In 1933, on 11 Listopada Avenue, right at its intersection with Wołodyjowskiego Street, a memorial stone was placed in honor of Captain Stanisław Skarżyński, the first Pole to fly solo over the Atlantic. After World War II, the stone was moved deeper into Zwierzyniecki Park.

In 1934, the pitch adjacent to the park was expanded and renamed the Municipal Stadium. Further tidying up this area, which had been neglected for decades, in 1935 the former tram depot, which was located at the end of Świętojańska Street, was demolished. This enabled Zwierzyniecki Forest and Constitution of 3 May Park to be connected to Planty Park, all along the way up to Poniatowski Park, in this way creating a large green complex of relaxation in the city center.

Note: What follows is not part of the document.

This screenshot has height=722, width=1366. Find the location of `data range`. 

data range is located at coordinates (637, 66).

After the outbreak of World War II, the monument disappeared. According to accounts, it was dismantled by the residents of Białystok, who wanted to prevent the desecration of this symbol of patriotism by the Soviets occupying Białystok. Apparently, large fragments of it were buried in the Zwierzyniecki Forest. Searches undertaken in the 1990s were unsuccessful. In 1963 Akcent Zoo was opened on the park's territory.

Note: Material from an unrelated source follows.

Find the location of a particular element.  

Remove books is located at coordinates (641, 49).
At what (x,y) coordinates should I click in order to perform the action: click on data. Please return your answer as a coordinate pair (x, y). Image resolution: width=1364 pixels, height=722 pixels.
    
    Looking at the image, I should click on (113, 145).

In 1995, the city council passed a resolution to rebuild the monument. On May 3, 1997, the ceremonial unveiling took place. A replica of the sculpture was made by Białystok sculptor Krzysztof Jakubowski. After World War II, the general name Zwierzyniec was adopted. In September 2000, right at the entrance to the park, a boulder-monument was unveiled in honour of the Polish prisoners who were murdered in Katyn forest.